→ **RECORDS FOR THE TASK**:

┄┄┄┄┄┄┄┄┄┄

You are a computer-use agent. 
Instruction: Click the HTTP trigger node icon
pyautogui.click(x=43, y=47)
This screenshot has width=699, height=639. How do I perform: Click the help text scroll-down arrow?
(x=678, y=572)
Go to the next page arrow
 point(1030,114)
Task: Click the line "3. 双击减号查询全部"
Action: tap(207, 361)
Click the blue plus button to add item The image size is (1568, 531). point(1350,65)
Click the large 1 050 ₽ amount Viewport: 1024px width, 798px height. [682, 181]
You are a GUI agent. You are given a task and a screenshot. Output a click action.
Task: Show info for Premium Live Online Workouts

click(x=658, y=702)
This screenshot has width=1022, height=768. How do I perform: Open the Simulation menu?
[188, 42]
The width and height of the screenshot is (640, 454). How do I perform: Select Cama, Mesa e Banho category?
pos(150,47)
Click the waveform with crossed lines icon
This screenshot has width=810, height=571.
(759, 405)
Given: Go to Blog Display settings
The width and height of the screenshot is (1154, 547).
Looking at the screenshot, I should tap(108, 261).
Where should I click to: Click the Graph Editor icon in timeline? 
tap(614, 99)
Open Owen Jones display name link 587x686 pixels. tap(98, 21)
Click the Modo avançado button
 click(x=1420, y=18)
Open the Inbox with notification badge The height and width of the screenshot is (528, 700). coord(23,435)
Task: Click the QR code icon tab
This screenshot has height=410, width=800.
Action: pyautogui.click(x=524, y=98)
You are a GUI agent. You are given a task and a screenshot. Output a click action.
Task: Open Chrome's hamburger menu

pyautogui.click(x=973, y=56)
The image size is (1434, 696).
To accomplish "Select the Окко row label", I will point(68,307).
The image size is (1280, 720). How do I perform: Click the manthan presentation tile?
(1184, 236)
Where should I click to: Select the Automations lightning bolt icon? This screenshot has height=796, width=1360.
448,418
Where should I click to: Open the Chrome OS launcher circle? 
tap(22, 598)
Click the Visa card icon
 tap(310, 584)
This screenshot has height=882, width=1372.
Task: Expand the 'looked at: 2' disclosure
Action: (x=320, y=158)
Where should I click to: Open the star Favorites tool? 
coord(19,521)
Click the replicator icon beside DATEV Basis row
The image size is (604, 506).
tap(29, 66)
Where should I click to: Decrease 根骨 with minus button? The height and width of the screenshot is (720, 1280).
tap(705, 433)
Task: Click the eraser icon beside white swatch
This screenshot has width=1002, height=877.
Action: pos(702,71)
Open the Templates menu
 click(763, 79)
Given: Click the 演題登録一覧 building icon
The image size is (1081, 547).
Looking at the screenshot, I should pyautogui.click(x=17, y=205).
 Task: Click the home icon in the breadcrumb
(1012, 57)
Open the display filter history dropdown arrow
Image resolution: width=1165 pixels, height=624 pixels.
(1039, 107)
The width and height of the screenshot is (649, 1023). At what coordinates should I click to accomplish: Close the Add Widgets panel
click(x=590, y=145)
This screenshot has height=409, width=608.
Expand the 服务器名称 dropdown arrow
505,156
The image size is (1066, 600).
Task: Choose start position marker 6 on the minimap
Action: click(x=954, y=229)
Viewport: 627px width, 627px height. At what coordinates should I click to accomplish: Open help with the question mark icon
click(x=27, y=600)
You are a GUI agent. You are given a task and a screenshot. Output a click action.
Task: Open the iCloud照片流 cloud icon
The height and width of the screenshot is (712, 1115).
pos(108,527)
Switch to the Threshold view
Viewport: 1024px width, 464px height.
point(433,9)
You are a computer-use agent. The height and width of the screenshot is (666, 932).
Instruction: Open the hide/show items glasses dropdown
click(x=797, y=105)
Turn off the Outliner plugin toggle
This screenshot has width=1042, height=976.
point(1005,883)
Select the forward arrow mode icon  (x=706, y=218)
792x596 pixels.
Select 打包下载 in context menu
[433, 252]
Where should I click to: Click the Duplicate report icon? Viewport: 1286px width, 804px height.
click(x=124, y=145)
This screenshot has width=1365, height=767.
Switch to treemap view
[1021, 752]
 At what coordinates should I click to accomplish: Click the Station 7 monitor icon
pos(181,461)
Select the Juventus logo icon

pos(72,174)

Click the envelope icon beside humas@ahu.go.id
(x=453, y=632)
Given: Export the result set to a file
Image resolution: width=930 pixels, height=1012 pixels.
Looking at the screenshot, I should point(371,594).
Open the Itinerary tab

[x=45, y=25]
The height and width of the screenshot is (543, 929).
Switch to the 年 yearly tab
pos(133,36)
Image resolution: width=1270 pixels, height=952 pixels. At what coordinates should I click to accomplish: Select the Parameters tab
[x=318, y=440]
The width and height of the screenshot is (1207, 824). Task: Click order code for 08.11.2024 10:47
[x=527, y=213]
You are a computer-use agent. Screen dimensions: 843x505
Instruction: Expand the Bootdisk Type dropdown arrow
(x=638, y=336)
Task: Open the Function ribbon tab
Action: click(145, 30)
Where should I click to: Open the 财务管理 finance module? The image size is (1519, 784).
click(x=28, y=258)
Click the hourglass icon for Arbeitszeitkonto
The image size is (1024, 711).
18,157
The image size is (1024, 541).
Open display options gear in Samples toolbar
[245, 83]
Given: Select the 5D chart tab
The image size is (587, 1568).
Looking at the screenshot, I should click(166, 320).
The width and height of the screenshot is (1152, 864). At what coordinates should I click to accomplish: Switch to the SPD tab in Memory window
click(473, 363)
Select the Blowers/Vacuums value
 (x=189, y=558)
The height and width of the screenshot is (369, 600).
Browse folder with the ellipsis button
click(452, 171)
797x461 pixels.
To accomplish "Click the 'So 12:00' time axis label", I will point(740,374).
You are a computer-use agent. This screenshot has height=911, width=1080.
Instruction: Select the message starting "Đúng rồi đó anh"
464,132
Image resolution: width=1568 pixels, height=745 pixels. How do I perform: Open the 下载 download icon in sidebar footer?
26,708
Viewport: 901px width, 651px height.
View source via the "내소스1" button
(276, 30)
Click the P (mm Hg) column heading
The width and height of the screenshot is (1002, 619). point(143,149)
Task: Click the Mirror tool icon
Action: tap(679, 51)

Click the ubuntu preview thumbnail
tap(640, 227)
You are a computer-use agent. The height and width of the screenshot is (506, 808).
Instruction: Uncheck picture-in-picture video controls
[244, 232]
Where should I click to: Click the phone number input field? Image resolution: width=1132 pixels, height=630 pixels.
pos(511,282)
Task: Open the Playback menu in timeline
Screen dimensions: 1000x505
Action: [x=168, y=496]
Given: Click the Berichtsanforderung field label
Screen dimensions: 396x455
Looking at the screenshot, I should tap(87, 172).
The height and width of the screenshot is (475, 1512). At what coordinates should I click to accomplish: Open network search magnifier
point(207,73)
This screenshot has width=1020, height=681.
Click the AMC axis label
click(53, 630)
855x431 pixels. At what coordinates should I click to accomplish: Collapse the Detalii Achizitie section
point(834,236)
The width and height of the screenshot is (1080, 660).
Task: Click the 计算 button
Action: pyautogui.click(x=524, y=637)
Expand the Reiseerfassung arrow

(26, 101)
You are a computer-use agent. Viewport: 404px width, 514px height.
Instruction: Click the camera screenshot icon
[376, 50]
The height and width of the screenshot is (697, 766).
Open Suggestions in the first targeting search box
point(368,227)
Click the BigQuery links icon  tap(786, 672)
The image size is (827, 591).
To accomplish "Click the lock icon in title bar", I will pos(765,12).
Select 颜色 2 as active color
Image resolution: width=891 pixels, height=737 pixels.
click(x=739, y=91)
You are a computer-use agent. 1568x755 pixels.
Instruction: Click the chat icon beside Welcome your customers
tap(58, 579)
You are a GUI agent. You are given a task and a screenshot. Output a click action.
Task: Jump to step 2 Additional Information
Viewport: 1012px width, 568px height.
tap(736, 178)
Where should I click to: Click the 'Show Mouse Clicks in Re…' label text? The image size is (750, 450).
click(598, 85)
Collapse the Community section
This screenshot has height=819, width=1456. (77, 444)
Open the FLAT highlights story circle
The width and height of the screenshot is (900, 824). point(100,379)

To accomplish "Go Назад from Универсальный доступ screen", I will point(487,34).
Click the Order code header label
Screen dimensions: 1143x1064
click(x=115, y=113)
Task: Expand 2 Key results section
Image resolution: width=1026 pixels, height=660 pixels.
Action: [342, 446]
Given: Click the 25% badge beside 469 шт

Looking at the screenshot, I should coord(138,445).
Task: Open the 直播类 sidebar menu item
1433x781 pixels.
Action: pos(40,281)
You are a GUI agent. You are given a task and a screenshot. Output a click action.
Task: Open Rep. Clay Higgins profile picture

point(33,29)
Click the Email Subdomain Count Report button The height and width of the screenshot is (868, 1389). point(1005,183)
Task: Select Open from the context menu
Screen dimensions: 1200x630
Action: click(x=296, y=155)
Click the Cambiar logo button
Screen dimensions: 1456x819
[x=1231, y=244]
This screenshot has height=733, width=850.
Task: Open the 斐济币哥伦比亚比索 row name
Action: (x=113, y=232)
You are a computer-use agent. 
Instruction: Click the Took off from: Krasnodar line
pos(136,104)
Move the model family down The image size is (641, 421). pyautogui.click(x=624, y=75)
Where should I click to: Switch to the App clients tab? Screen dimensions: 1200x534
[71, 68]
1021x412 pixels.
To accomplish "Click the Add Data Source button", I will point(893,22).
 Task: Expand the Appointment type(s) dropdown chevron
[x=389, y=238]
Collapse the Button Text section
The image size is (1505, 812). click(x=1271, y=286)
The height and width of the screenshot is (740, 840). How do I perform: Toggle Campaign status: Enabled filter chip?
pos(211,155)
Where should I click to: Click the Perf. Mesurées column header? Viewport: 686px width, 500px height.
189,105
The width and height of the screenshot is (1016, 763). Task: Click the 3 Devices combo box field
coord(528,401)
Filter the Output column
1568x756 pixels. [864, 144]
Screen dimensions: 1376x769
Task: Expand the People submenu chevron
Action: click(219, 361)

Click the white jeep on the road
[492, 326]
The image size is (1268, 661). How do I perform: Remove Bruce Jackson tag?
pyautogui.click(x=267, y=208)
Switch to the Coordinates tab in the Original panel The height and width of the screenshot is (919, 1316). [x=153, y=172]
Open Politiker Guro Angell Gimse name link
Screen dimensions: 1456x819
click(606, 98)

┄┄┄┄┄┄┄┄┄┄

→ **ACTION ITEM**: Using the entries above, output exactly the lines between the line holding "Instruction: Click the camera screenshot icon" and the line holding "1021x412 pixels.", end lines included, and nothing more.

→ **RESPONSE FOR THIS EXERCISE**:
Instruction: Click the camera screenshot icon
[376, 50]
The height and width of the screenshot is (697, 766).
Open Suggestions in the first targeting search box
point(368,227)
Click the BigQuery links icon  tap(786, 672)
The image size is (827, 591).
To accomplish "Click the lock icon in title bar", I will pos(765,12).
Select 颜色 2 as active color
Image resolution: width=891 pixels, height=737 pixels.
click(x=739, y=91)
You are a computer-use agent. 1568x755 pixels.
Instruction: Click the chat icon beside Welcome your customers
tap(58, 579)
You are a GUI agent. You are given a task and a screenshot. Output a click action.
Task: Jump to step 2 Additional Information
Viewport: 1012px width, 568px height.
tap(736, 178)
Where should I click to: Click the 'Show Mouse Clicks in Re…' label text? The image size is (750, 450).
click(598, 85)
Collapse the Community section
This screenshot has height=819, width=1456. (77, 444)
Open the FLAT highlights story circle
The width and height of the screenshot is (900, 824). point(100,379)

To accomplish "Go Назад from Универсальный доступ screen", I will point(487,34).
Click the Order code header label
Screen dimensions: 1143x1064
click(x=115, y=113)
Task: Expand 2 Key results section
Image resolution: width=1026 pixels, height=660 pixels.
Action: [342, 446]
Given: Click the 25% badge beside 469 шт

Looking at the screenshot, I should coord(138,445).
Task: Open the 直播类 sidebar menu item
1433x781 pixels.
Action: pos(40,281)
You are a GUI agent. You are given a task and a screenshot. Output a click action.
Task: Open Rep. Clay Higgins profile picture

point(33,29)
Click the Email Subdomain Count Report button The height and width of the screenshot is (868, 1389). point(1005,183)
Task: Select Open from the context menu
Screen dimensions: 1200x630
Action: click(x=296, y=155)
Click the Cambiar logo button
Screen dimensions: 1456x819
[x=1231, y=244]
This screenshot has height=733, width=850.
Task: Open the 斐济币哥伦比亚比索 row name
Action: (x=113, y=232)
You are a computer-use agent. 
Instruction: Click the Took off from: Krasnodar line
pos(136,104)
Move the model family down The image size is (641, 421). pyautogui.click(x=624, y=75)
Where should I click to: Switch to the App clients tab? Screen dimensions: 1200x534
[71, 68]
1021x412 pixels.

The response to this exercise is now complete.